As desigualdades orçamentais têm resultado na melhor estruturação e crescimento de alguns clubes em Angola, enquanto outros debatem-se com problemas de subsistência e, como consequência, o desporto nacional está estratificado.
Existem de um lado os pseudos clubes grandes e do outro os verdadeiramente pequenos, numa luta desigual em que os títulos giram em torno dos mesmos actores, ou seja, o 1º de Agosto, Petro e Inter, com alguns a intrometerem-se, como o Sagrada Esperança e o Recreativo do Libolo.
Hoje, Angola vive um paradigma diferente ao nível da rigorosidade por conta de uma política de Estado que privilegia o complaince financeiro, associando-se a isso, a força da comunicação social, que tem nas redes sociais um concorrente directo.
Tem sido, regra geral, primeiro por aquela última via que os assuntos chegam ao cidadão comum, apesar de se reconhecer que nem sempre com a devida veracidade dos factos.
Foi pelas redes sociais e depois por esclarecimento do Ministério das Finanças que se ficou a saber sobre os 900 milhões de Kwanzas/mês atribuídos ao 1º de Agosto.
Tendo como patrocinador oficial o Ministério da Defesa, a turma do RI20 viu sair em hasta pública os chorudos valores que auferia mensalmente, agora reduzidos temporariamente em 200 milhões de Kwanzas.

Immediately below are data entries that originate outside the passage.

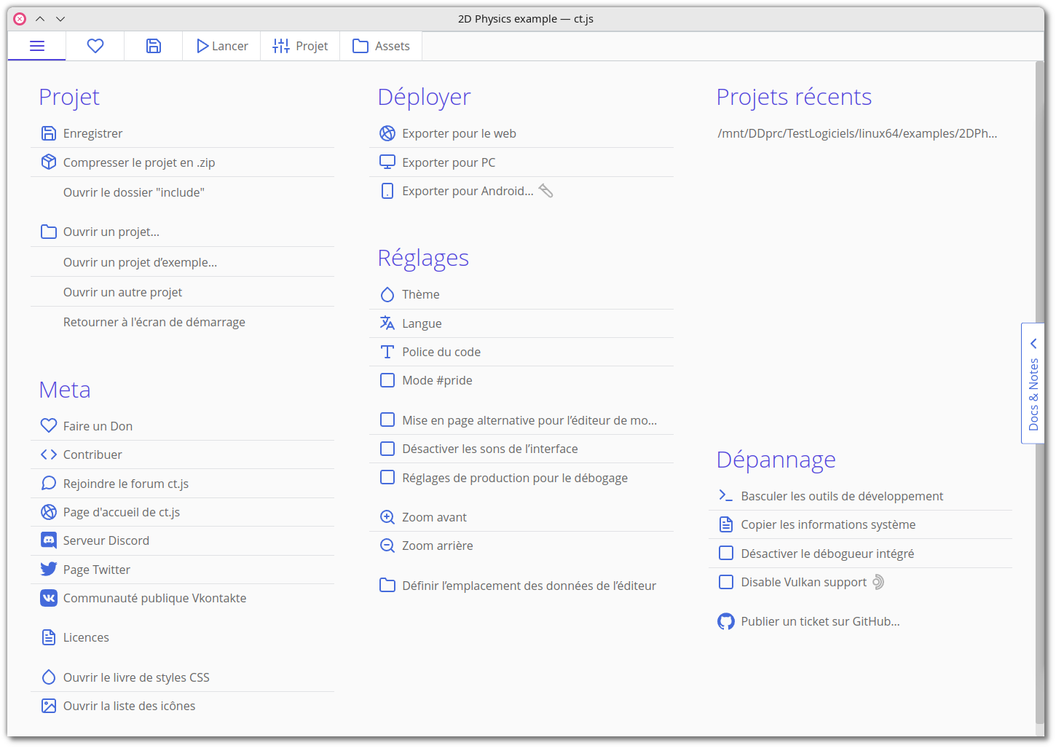This screenshot has height=748, width=1056.
Task: Open the Projet settings tab
Action: click(300, 46)
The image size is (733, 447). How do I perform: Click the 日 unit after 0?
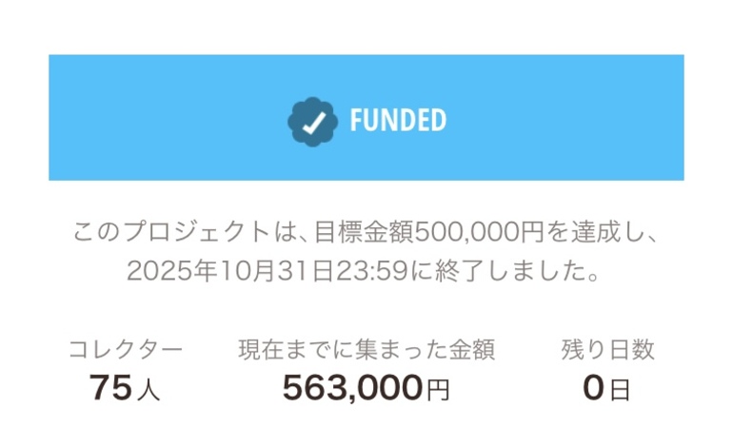coord(620,390)
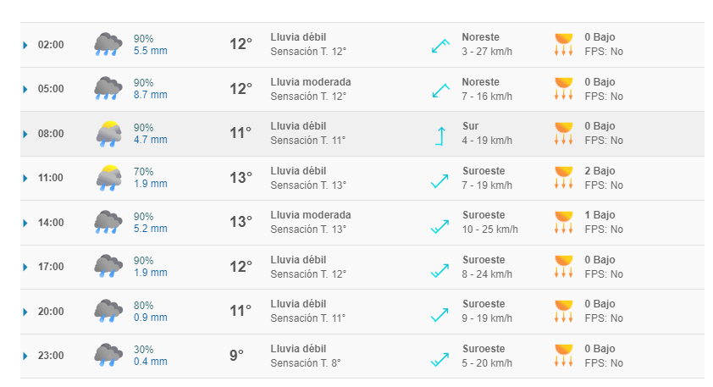Screen dimensions: 713x387
Task: Click "Lluvia moderada" description at 14:00
Action: point(310,215)
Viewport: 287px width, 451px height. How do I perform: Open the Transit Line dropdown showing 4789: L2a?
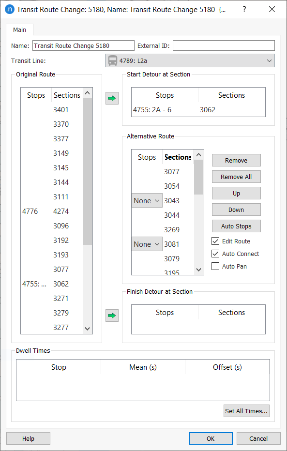269,61
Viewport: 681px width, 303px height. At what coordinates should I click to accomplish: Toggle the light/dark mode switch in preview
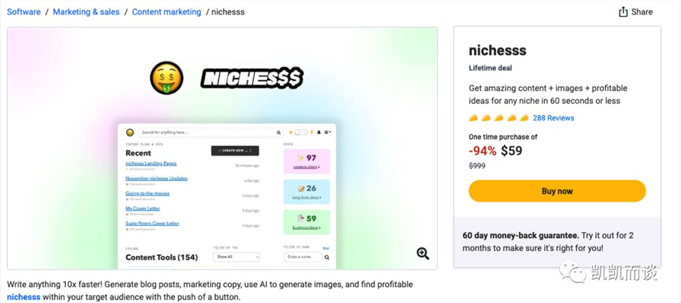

Segue-se o Petro de Luanda, não necessariamente nesta ordem, que tem a Sonangol como patrocinador oficial.
Diferente dos “militares”, cujas infra-estruturas de gabarito amenizam, mas não justificam os volumes financeiros de que beneficiaram ao longo dos anos, os “tricolores” viram recentemente o seu gordo orçamento igualmente divulgado.
De acordo informações divulgadas no tribunal público (entenda-se redes sociais), o Petro recebe da Sonangol cerca de 36 milhões de dólares por ano (um dólar equivale a 431,61 Kwanzas).
Quanto ao Interclube, até à data, o seu orçamento não é conhecido publicamente, ou seja, nada se sabe sobre o que recebe mensal ou anualmente do seu principal patrocinador, o Ministério do Interior.
O mesmo ocorre com o Sagrada Esperança, que tem como patrocinador oficial a Endiama.
Nivelado por baixo, estão os clubes que sobrevivem por conta própria (não se sabendo se é mesmo bem assim, afinal diz-se que o Estado é o maior patrocinador do desporto angolano), como o Kabuscorp do Palanca, o Wiliete, o Recreativo do Libolo, o da Caála, entre outros.
No lado oposto, surgem as agremiações tradicionais no panorama desportivo nacional, mas que carecem de muita ajuda.
Trata-se do místico Progresso Sambizanga (primeiro clube do país pós independência), fundado em 17 de Novembro de 1975) e o 1º de Maio de Benguela (1 de Abril de 1981) abandonados à sua sorte, perigando a história do desporto nacional em caso de extinção.